- [What to do]
Only the text belongs in the copy. Transcribe the data exactly and drop any pictures.

- [Supplied information]

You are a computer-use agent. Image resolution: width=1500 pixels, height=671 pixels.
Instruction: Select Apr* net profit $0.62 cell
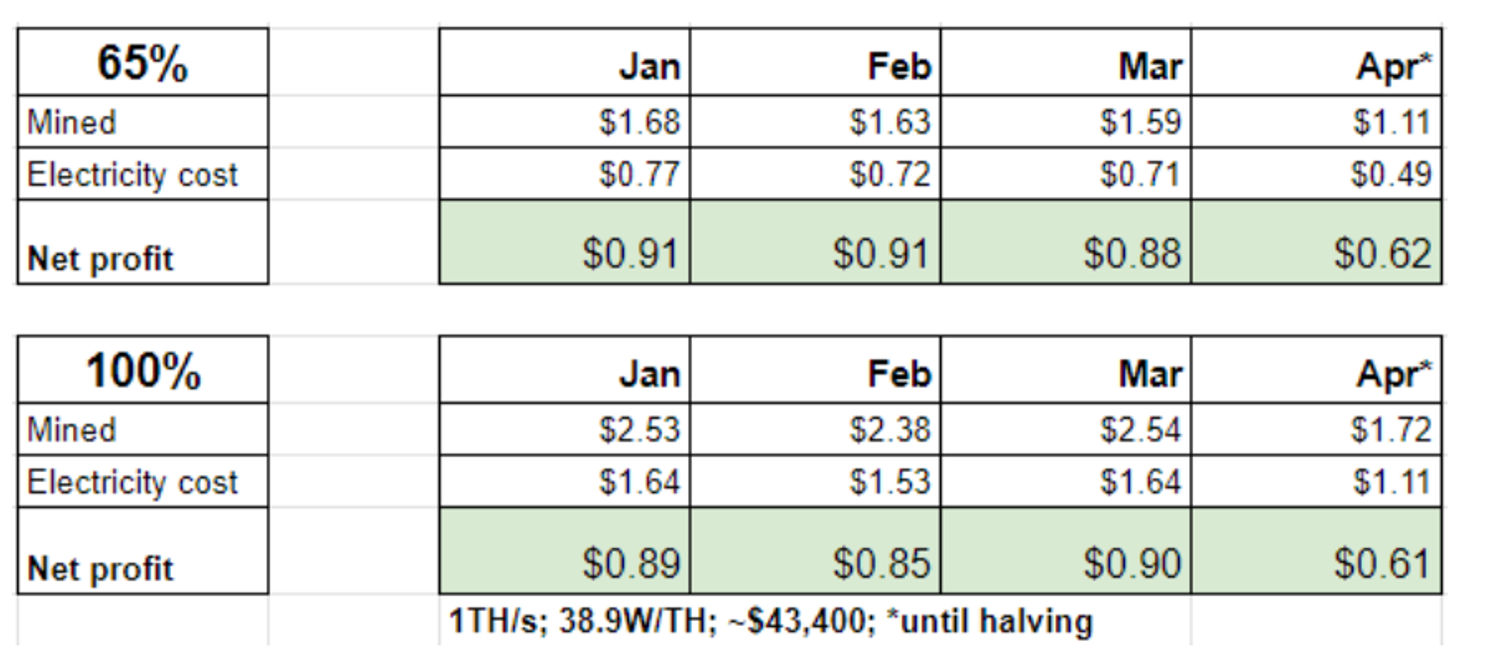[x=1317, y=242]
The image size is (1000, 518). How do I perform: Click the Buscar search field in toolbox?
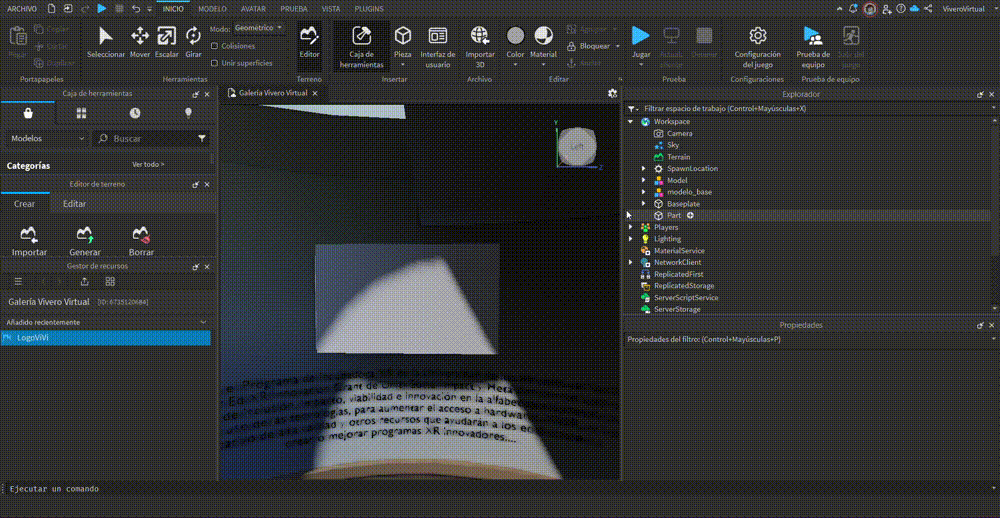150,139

- [Task answer]
You are a computer-use agent. Image resolution: width=1500 pixels, height=671 pixels.
Instruction: Select Apr* net profit $0.62 cell
[x=1317, y=242]
The image size is (1000, 518). How do I perform: Click the Buscar search field in toolbox?
150,139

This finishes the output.